Multi-Strat embarks on capital-raising round to fuel growth
Multi-Strat Holdings plans to raise both equity capital to finance expansion and to strengthen its balance sheet as it seeks to maintain a rapid expansion, The Insurance Insider can reveal.
“We need to grow,” CEO Bob Forness told this publication, adding that the company’s expansion pace has reached 50 percent annual premium growth in recent years.
Multi-Strat plans to raise as much as $20mn in equity capital, working exclusively with Stonybrook Capital, a New York-based investment bank for the (re)insurance industry.
“We’re trying to lead the way” toward broader investor participation in alternative reinsurance markets, Forness said. “That’s why we’re trying to raise additional capital.”
The fresh funds could come through equity, debt or a mix of the two, Forness said. The key is finding the right balance, he said, adding: “We’re open to the right type of investor.”
The company’s MultiStrat Re unit and its MultiStrat Advisors agency combine to help asset managers develop reinsurance businesses, providing underwriting services and acting as an incubator for those just entering the ILS market through the Bermuda-based firm. The company also collaborates with existing reinsurers, Forness said.
“We work with reinsurers – we don’t replace them,” he added.
In one typical deal cemented in June 2017 MultiStrat Advisors worked with Hudson Structured Capital Management to close a transaction involving $35.3mn of workers’ compensation liabilities and a reinsurance vehicle in which Hudson invested $20.1mn in exchange for preferred shares.
Using similar casualty linked accounts, MultiStrat Re has helped hedge funds and family offices tap into the burgeoning ILS market. At the same time, it offers reinsurers cost-effective risk protection and capacity.
“We operate like an MGA,” Forness noted.
The company’s deals are backed by a panel of capacity providers, the members of which Forness declined to name. But he pointed out one recent transaction was completed with a hedge fund that has $16bn in assets under management.
The deals involved have ranged from $5mn to $100mn in size, in terms of annual premiums. Clients have included insurers and asset managers with insurance expertise and alternative capital investors seeking to enter the ILS market for the first time, Forness said.

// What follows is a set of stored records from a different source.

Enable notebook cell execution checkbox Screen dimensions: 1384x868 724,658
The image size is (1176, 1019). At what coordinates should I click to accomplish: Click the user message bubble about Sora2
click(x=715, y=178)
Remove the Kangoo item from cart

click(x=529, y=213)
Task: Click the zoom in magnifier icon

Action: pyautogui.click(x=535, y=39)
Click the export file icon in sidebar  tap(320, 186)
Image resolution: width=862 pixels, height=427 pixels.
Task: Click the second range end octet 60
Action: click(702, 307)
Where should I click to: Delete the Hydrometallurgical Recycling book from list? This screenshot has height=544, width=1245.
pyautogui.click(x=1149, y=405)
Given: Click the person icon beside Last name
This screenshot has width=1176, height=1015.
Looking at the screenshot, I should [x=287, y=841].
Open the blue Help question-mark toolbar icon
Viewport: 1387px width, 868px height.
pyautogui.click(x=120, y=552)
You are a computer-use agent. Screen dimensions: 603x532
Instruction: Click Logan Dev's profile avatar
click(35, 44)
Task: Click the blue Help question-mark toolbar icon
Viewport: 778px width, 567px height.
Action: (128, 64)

MultiStrat has previously discussed enlarging the deals it puts together. In its MGA-like capacity, it cedes the risks involved while providing services that bridge the gap between reinsurance underwriters and investors.
In addition to working with specialty brokers, MultiStrat Re, Annapolis and MultiStrat Advisors focus on helping investors understand the risks and the reinsurance market generally, Forness said.
Multi-Strat has also used its Maryland-based Annapolis Consulting unit to work with clients to tap the legacy and run-off markets as sources of reinsurance risks, including through taking on discontinued books of business. The Annapolis group also provides due-diligence services on deals.
The accelerating flow of capital into the reinsurance market has helped fuel Multi-Strat’s growth, Forness said.
Including a 7 percent increase in the second quarter, alternative capital rose to $95bn this year, according an Aon Benfield report last week.
“We’re not a very complicated story after four years” in business, Forness said. To establish a new casualty linked account, he said the company looks for available niche risks that have the potential for replication and to produce adequate returns.
As an investment bank and advisor, Stonybrook previously helped Gramercy Risk Holdings raise $25mn in equity capital in its drive to become a construction risk carrier. The company also helped arrange a $30mn subordinated debt issue for Conifer Holdings last year.